Beril ve Arzu sık sık buluştukları cafélerden birinde yine bir araya gelmiş, sohbet ediyorlardı. Dışarıda öğlen güneşinden arta kalan boğucu nem vardı. Ama onlar içeride aromalı sıcak kahve içilebilecek bir serinlikte oturuyorlardı. Arzu fincanından düşüncelice bir yudum aldıktan sonra Beril'in gözlerine baktı. Hesap sorar gibi olmak istemiyordu ama kendini tutamadı ve konuşmaya başladı.

“Sence Ömer'den duygularını esirgemeye hakkın var mı? Ne düşündüğünü bilmeli. Acı çekiyorsan, çekiyorum de. Kendini kısıtlama.”

“İyi de o gideli daha üç gün oldu. Hemen de hasret edebiyatına başlamak istemiyorum. Belki birkaç hafta sonra onu özlediğimi haber veririm. O da kalkıp dönermiş hemen!”

“Bir de dalga geçiyorsun halinizle. Güçlü görünmeye çalışmanı anlayabiliyorum ama bence birkaç hafta sonra sen de İstanbul'da kendi derdine düşeceksin. Ömer sana hiçbir şey yazmadı oraya dair?”

“Tabii ki yazdı. Dün yazabilmiş. Ancak yerleştirebilmiş bavullarını.”

“Benim tanıdığım Ömer'in Amerika'da ilk haftalar biraz burnu sürter. Çünkü ne temizlikten anlar, ne ev düzeninden, ne yemek vaktinden haberi olur!”

“Yok canım, abartma şimdi. İş başa düştü mü benim sevgilim herşeyin üstesinden gelir.”

“Toz kondurmuyoruz bakıyorum sevgilimize!”

“Desteğe ihtiyacı var şimdi. Yapamazsın edemezsin dersen kendine güvenini kaybeder. Onunla konuşurken yapıcı olmaya çalış lütfen.”

“Tamam canım, duyan da arkadaşımı sevmiyorum sanacak. Yahu esas sen yapıcı olsana! Kendinden uzaklaştırmaya mı çalışıyorsun yoksa çocuğu?”

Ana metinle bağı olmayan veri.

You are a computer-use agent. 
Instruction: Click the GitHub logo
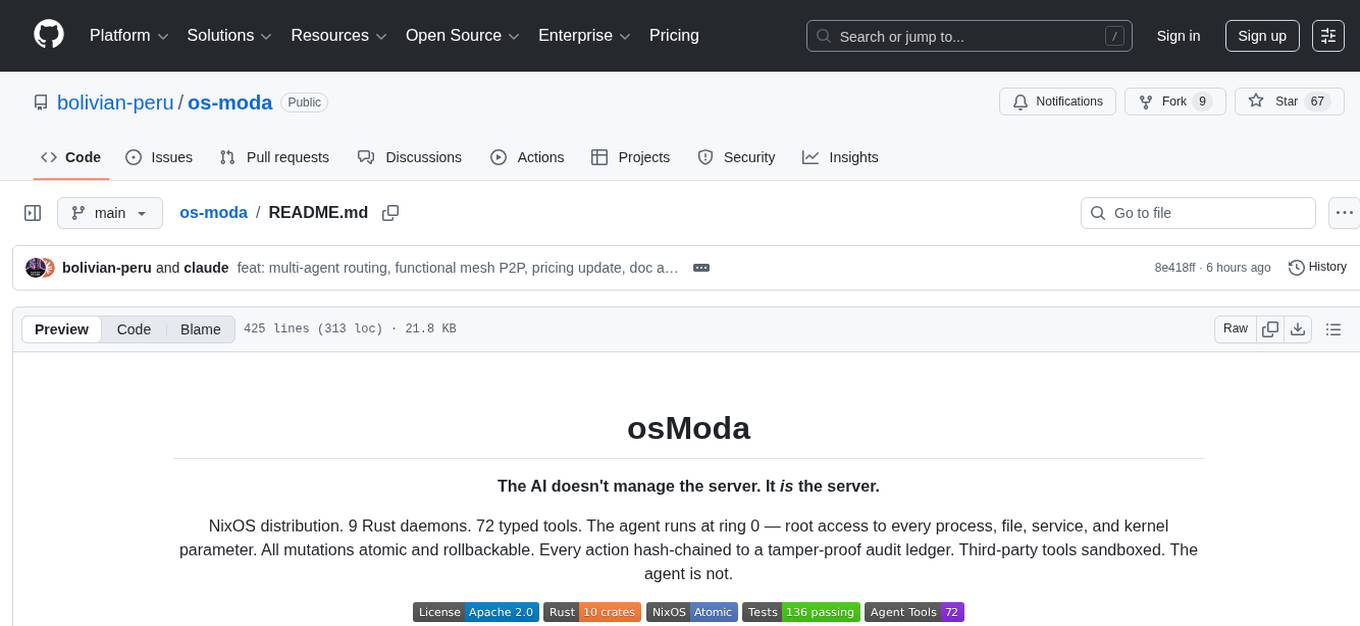[x=48, y=35]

“Deli misin? Saçmalama! Hayatta yapmayı isteyeceğim son şey herhalde Ömer'in benden soğuması.”

“E, evet çünkü siz benim tanıdığım en harikulade çiftlerden birisiniz. Kaç yıl oldu siz tanışalı?”

“Bir buçuk yıl kadar önce tanıştık ama çıkmamız ondan biraz daha kısa. Aslında benim için bir ilişkinin uzunluğu değil, derinliği önemli. Nice otuz kırk yıllık evlilikler var ama birbirlerini evin içinde kaybetmiş çiftler. İkisi de birbirini değiştirmeye çalışmamış, kabullenmiş ve uzaklaşmış. Sadece alışkanlıktan aynı evde yaşıyorlar. Kendilerini de kısıtlıyorlar, çevrelerini de.”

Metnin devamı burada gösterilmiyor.